Comments on the XML Encryption Requirements

Greatings, encryption folk!

XML Schema working group has reviewed the XML Encryption Requirements
document.  I have been asked to send you the following comments.
Please feel free to forward any questions of clarity or intent back to
me.

Thanks,
- Roß Thompson
  on behalf of the XML Schema Working Group

--------------------

When validating an XML document, the model that XML Schema uses is
that the document be in the form of an infoset, not an XML data
stream.  The purpose of an XML Schema is to express constraints on the
form that the infoset can take.  There is a feeling among some of the
Schema WG that trying to validate an infoset that contains encrypted
data amounts to a mixture of levels -- the "natural" schema you would
write for an XML document would describe the information derived from
the unencrypted data.  The act of encrypting data obscures that data
from a XML processor which does not possess the decryption keys, and
therefore changes the infoset that derives from the serialized
document.

Virtually all of the issues mentioned below arise because of this
level mixing.  The Schema working group has, from time to time,
considered the viability of co-occurrence constraints, which might be
used to alleviate some of the problems, but Schema has no immediate
plans to include such constraints.  We also discussed the possibility
of using complex type unions to address some of the concerns, but we
similarly have no immediate plans to introduce such types.
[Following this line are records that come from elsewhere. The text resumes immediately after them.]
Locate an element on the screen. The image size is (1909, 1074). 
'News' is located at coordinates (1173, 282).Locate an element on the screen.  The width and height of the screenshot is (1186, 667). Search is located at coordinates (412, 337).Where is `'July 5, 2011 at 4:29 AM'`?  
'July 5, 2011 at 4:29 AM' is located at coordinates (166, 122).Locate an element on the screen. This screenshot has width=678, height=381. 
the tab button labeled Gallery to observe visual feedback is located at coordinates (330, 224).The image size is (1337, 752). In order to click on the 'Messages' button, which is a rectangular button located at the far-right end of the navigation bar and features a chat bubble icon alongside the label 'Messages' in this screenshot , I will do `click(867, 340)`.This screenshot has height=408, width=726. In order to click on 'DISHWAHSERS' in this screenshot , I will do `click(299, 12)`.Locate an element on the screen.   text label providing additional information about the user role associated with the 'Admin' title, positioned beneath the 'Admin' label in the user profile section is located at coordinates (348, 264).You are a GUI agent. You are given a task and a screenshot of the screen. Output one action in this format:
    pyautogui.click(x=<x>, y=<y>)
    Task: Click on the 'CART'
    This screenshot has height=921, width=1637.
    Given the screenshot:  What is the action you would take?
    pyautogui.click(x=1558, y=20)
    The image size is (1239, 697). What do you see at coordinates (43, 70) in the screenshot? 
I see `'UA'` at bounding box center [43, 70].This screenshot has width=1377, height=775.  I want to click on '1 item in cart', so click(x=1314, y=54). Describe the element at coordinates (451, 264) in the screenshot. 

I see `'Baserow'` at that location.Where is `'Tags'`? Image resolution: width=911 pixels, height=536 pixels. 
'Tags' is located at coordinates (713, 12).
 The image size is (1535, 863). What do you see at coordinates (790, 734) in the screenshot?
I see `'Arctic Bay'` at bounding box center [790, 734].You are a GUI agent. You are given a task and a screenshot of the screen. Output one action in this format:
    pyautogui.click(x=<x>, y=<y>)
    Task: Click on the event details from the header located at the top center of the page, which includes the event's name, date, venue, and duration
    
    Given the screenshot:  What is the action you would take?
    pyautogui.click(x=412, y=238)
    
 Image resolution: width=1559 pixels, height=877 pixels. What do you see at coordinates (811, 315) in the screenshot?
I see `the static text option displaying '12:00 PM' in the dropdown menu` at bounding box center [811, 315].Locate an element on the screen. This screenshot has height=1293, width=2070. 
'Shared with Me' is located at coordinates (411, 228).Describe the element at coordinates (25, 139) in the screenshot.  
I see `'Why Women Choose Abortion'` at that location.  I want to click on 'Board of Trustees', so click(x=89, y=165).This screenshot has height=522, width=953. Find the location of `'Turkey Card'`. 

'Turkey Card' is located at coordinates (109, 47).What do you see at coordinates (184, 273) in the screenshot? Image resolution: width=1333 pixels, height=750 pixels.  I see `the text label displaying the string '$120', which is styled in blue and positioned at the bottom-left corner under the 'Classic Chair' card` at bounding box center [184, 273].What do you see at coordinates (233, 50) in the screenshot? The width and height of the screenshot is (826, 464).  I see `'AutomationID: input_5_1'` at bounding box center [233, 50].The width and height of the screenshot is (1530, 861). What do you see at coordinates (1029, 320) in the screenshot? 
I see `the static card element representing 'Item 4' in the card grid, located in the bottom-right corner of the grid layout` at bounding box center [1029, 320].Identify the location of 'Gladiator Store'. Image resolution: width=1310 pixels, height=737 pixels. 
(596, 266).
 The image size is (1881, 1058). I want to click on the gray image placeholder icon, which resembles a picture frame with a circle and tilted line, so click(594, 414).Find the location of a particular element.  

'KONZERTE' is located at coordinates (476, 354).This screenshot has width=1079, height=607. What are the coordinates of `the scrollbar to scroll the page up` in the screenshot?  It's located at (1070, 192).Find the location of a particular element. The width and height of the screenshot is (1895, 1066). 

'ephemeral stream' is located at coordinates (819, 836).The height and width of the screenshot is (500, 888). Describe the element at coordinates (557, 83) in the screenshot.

Finally, substep 1 of step 3 of the encryption processing rules
(listed in section 4.1) specifies the encryption of character strings.
Would it be better to sign or encrypt pieces of the infoset?  For
example, if ignorable whitespace is introduced into the document's
serialized form, do you want the encrypted form of the document to be
sensitive to this?  Schema does not presume to tell Encryption how to
do their business, but we felt this was an issue worth raising.

To amplify this point, consider the following two cases:

    1) Infosets may exist for which no XML serialization is ever
    created.  Consider a document created through a DOM, stored in an
    XML database that uses optimized internal representations of the
    Infoset.  Presumably, the consuming application could be provided
    a DOM or SAX interface without ever creating an "<...>" form
    serialization.  If that database is used as the backing store for
    a workflow application, it's extremely useful to be able to
    encrypt fragments of the document, but creating and storing an XML
    1.0 or XML 1.1 serialization merely to encrypt it is artificial.
    Note that Schema has taken some trouble to base itself on Infoset,
    so that such non-serialized documents can indeed be validated.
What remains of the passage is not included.